A Christmas Wedding(3)
Alex and I met about six years ago at an eighties club night in London – he was on a stag do and I was on my Aussie friend Polly’s hen night. We ended up talking and bonding over the course of the evening and he confided that he’d recently broken up with his long-term girlfriend, Zara – or, technically, she’d broken up with him, labelling it ‘a break’. Later, he walked me back to my hotel and we spent the night together. It all happened so fast, but it didn’t feel that way at the time. I really liked him, way more than I could’ve thought possible, considering we’d only met earlier that night, and the feeling seemed mutual.
So we both felt torn and confused the next morning when Zara texted and asked to meet him for lunch, claiming that she’d made a mistake. I was only in the UK for a couple of weeks for Polly’s wedding, so the smart option seemed to be saying goodbye and going our separate ways, but it hurt.
A year and a half later, I went back to the UK, this time on a one-year work visa. I’d landed a job at Hebe, the aforementioned magazine. To say I was shocked when Alex turned out to be the new Art Director is an understatement. I was thrown to discover he was engaged to his former ex and set to marry her later that year. We formed a tentative friendship, but the chemistry between us intensified until it became overwhelming and he stepped right back. He didn’t want to leave Zara, whom he’d been with for a decade. They had a shared history that felt too hard to walk away from.
Now Alex and I have history, too. Whether or not we still have chemistry doesn’t bear thinking about.
‘Hello?’ Bridget’s tinny voice comes down the receiver.
‘Bridget!’ I cry, relieved that she answered.
‘Bronte!’ she cries in return. ‘I was just about to call you, I promise I was!’
‘Why?’ I ask, confused at her slightly panicked, slightly guilty tone.
‘Has Elliot not told you?’ she replies.
‘Told me what?’
‘Oh! I thought that was why you were calling!’
‘Bridget!’ I exclaim. ‘What’s going on?!’
I hear her inhale quickly and let her breath out in a rush, while I wait for her to speak.
‘I’m getting married.’
I almost fall off the sofa. ‘What?’
‘I’m engaged. Charlie proposed to me. I’m getting married,’ she repeats. And then she bursts out laughing.

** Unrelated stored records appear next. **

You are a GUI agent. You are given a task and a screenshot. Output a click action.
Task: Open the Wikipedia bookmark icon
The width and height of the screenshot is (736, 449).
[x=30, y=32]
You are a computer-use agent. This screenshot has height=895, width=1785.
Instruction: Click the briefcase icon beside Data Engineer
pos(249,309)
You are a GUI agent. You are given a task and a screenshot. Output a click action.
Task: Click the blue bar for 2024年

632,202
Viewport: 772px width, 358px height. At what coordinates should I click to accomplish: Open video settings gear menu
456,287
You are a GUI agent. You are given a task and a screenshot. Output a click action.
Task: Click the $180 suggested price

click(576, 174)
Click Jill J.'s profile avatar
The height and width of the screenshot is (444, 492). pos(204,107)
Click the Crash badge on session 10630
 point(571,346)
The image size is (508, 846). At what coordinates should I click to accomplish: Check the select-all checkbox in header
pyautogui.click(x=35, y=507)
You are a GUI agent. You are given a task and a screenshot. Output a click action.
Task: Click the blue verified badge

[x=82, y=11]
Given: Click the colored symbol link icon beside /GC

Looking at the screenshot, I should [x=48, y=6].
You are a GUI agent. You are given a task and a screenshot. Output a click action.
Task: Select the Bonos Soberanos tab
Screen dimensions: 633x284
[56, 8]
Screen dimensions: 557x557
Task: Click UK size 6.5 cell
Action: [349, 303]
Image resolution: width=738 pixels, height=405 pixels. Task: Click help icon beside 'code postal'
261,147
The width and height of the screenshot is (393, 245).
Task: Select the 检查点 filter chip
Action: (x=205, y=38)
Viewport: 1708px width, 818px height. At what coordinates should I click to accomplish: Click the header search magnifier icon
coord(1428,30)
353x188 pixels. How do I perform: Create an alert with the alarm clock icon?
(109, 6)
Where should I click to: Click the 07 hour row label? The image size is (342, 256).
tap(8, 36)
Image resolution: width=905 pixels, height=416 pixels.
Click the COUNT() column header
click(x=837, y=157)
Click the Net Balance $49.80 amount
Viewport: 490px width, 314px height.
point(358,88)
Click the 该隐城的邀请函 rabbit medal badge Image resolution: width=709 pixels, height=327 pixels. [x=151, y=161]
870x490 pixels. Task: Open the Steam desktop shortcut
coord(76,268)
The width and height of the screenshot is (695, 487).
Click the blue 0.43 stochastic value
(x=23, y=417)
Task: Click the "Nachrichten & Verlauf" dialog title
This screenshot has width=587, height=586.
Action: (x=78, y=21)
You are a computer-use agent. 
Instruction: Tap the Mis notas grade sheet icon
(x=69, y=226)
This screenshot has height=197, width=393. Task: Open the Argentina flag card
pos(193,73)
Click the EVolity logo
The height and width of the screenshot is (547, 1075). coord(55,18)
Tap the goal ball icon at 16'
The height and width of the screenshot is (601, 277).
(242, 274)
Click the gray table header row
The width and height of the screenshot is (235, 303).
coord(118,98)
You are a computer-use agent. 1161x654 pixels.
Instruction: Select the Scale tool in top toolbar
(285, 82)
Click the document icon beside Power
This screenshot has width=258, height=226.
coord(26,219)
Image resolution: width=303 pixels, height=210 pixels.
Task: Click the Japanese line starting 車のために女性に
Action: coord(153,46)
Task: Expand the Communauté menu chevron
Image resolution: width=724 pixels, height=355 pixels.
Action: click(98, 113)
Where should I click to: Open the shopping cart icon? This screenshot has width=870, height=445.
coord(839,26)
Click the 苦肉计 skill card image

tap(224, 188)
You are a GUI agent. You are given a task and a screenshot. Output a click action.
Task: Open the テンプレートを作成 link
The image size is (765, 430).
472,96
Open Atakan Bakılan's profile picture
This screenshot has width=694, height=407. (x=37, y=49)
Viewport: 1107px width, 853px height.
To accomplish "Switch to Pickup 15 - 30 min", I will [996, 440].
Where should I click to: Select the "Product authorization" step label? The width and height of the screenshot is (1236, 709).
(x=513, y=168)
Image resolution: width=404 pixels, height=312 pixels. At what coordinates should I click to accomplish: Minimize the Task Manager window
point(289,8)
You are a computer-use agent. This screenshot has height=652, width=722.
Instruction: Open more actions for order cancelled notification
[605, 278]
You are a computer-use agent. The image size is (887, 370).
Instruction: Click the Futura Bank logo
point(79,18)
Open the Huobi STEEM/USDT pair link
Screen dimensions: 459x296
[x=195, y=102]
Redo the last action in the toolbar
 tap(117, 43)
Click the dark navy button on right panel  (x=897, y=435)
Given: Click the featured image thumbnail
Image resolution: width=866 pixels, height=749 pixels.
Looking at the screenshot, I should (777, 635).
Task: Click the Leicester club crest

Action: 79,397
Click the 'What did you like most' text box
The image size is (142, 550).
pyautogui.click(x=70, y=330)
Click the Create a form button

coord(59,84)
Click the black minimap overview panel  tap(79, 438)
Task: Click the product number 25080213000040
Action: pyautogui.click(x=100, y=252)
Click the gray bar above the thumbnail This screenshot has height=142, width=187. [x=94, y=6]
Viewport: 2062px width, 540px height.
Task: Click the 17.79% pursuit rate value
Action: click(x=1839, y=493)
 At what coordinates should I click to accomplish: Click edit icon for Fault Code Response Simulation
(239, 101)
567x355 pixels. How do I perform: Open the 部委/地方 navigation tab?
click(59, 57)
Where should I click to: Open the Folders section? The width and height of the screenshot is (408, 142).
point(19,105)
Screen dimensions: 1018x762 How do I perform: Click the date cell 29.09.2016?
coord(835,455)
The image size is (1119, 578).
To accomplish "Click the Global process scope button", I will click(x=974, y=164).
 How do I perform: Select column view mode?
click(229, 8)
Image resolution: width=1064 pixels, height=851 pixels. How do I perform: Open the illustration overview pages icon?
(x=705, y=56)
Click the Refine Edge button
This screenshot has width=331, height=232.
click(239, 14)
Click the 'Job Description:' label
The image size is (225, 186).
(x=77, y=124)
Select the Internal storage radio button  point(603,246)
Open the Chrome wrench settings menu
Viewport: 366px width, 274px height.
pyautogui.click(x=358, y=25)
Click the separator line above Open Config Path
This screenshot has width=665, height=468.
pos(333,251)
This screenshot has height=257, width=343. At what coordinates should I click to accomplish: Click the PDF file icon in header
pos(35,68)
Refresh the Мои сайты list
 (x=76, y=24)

‘What? How?’ I ask with surprise. ‘When?’
‘Next summer.’
‘No, I mean, when did he propose?’
‘Two days ago,’ she replies. I can’t see her face, but I know that she’s beaming from ear to ear.
‘Wow.’ I’m astonished. She and Charlie met a year or so ago and have only been a proper couple for half that time. ‘That was quick!’
‘I know,’ she replies, her enthusiasm dampened slightly by my reaction. ‘But when you know, you know.’
‘And you know?’ I ask weakly.
‘I’ve never been more certain about anything in my entire life,’ she states calmly but firmly.
A belated bubble of excitement bursts inside me and I let out a squeal. She cracks up laughing again, relieved that I’m finally responding appropriately.
‘I thought Elliot must’ve told you!’
Realisation dawns on me. ‘He’s out with Lachie. Lachie said he seemed pretty down. Is that why?’
‘Yeah, I called him earlier.’ Her tone becomes subdued.
‘He didn’t take it well?’
‘No. He was knocked for six.’
I’m not surprised. I’m reeling, myself. Bridget has been in and out of love so many times, and, even though she’s told me that it’s different with Charlie, that he’s unlike anyone she’s ever known, I didn’t really believe it. Now I know I underestimated their feelings for each other.
It’s funny, I always thought of my friend as an open book: warm, outgoing and the best person to be around. But there’s a side to her that I never got to know in the time that we lived together. She’s never struck me as a particularly maternal person – she and Elliot were alike in their desire not to have children, I thought. But Charlie has a young daughter, April, and the way Bridget talks about her with such obvious adoration makes me wonder if I ever really knew her at all.
‘Where did he propose?’ I ask with a smile, determined to try to make up for my initial lack of enthusiasm.
‘At the beach,’ she replies. ‘The one with the sea glass.’
‘I remember. So you’re thinking next summer for the wedding?’
‘Yes. And, Bronte, please will you come?’
‘Of course I’ll come!’ The thought of returning to England feels surreal, but I’m awash with nerves at the reminder that Alex will be coming here, well before then.
‘I was kind of hoping I’d be able to persuade you to do the wedding photos,’ she adds with slight trepidation.
‘Oh… I haven’t done any weddings since I left the UK.’
‘I know.’ She sounds uneasy. ‘I still don’t really understand why.’
‘Work is so busy…’
‘You managed to squeeze them in before, when you had a full-time job.’